Exercise set:
1 > Answer these questions using the article about Chamblin's Books:
(a) How many boxes of books did Ron Chamblin use to start the bookstore in 1976?
(b) At what address is Chamblin's Uptown located?
(c) What will the ground floor of the building being renovated next to Chamblin's Uptown contain?
2 > Repeat the passage from the article about Chamblin's Books, starting with "To make the" and going on through "of local writers.".

July 13, 2016
8 mins read

In 1976, Ron Chamblin started a bookstore with 15 boxes of books salvaged from a fire. Four decades later, Chamblin’s Books has between three-and-a-half and four million books packed into more than 54,000 square feet, including 33,000 square feet of retail space between Chamblin Bookmine proper — the flagship store — at 4551 Roosevelt Blvd. and Chamblin’s Uptown at 215 N. Laura St.

To offer some perspective, Powell’s Books in Portland, Oregon, one of that
city’s proudest cultural institutions, calls itself the largest independent new and used bookstore in the world. Its inventory is four million books in 68,000 square feet of retail space.

The 40th anniversary of Chamblin’s Books demands an appropriately big celebration. So, from 7 to 10 p.m., on Saturday, July 23, Laura Street will be closed between Hemming Park and West Adams Street, in front of Chamblin’s Uptown. It’s a block party. Someone, perhaps yours truly, will have written a book about the intense quiet man behind the stores’ growth and operations.

Chamblin’s is unequivocally Jacksonville’s literary headquarters. If you want to find the new issues of Bridge Eight and Perversion magazines, or new books by local writers Heather Peters, Teri Youmans Grimm, or Johnny Masiulewicz, you head to Chamblin’s. Local noir novelist Michael Wiley has held release parties for all six of his books at Chamblin’s Uptown.

The fanfare and local love for the spot isn’t just because Chamblin’s is the largest independent bookstore in the Southeast, but because Chamblin’s has encouraged and supported countless writers, artists, and curious readers for four decades.

Ron Chamblin never intended for the business to develop into something so large.

To make the store work, he worked — all day, every day. He sees that dedication as necessary to any business enterprise.

“You have to exert so much energy and creativity just to survive, and when you feel that truth, a whole new thing takes over, and exertion becomes exhilaration.”

Chamblin turned 74 in April, but he hasn’t slacked off at all.

He’s currently renovating the three-story building adjacent to Chamblin’s Uptown. The two top floors will be apartments that overlook Hemming Park; the ground floor will contain literary performance space and offer the works of local writers.

In a recent email he sent me at 2:18 a.m., Chamblin explained his ability to accomplish more than most.

Data segment:
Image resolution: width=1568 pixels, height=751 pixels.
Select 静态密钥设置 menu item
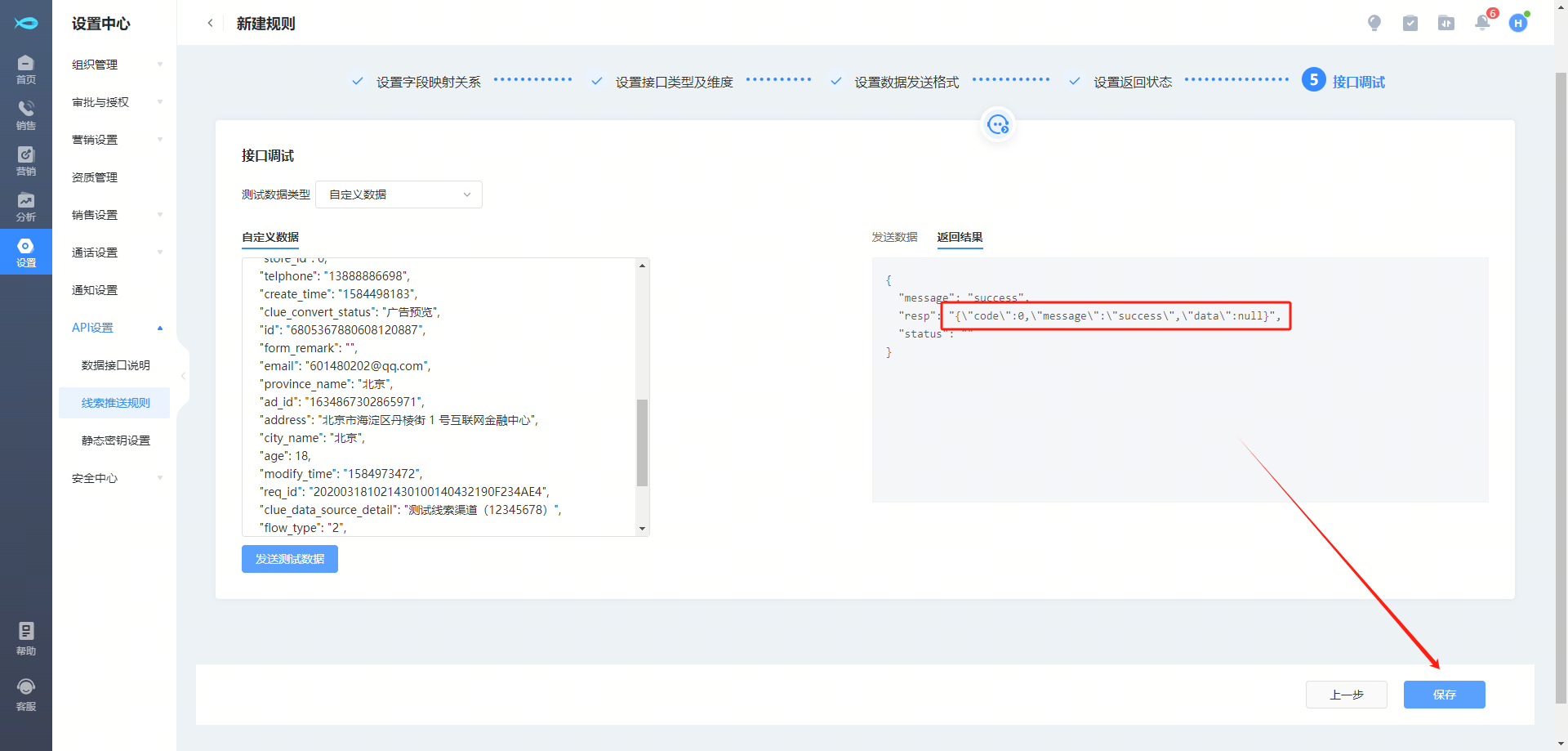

Results for the exercise:
1 >
(a) 15 boxes, salvaged from a fire.
(b) 215 N. Laura St.
(c) Literary performance space, and it will offer the works of local writers.

2 >
To make the store work, he worked — all day, every day. He sees that dedication as necessary to any business enterprise.

“You have to exert so much energy and creativity just to survive, and when you feel that truth, a whole new thing takes over, and exertion becomes exhilaration.”

Chamblin turned 74 in April, but he hasn’t slacked off at all.

He’s currently renovating the three-story building adjacent to Chamblin’s Uptown. The two top floors will be apartments that overlook Hemming Park; the ground floor will contain literary performance space and offer the works of local writers.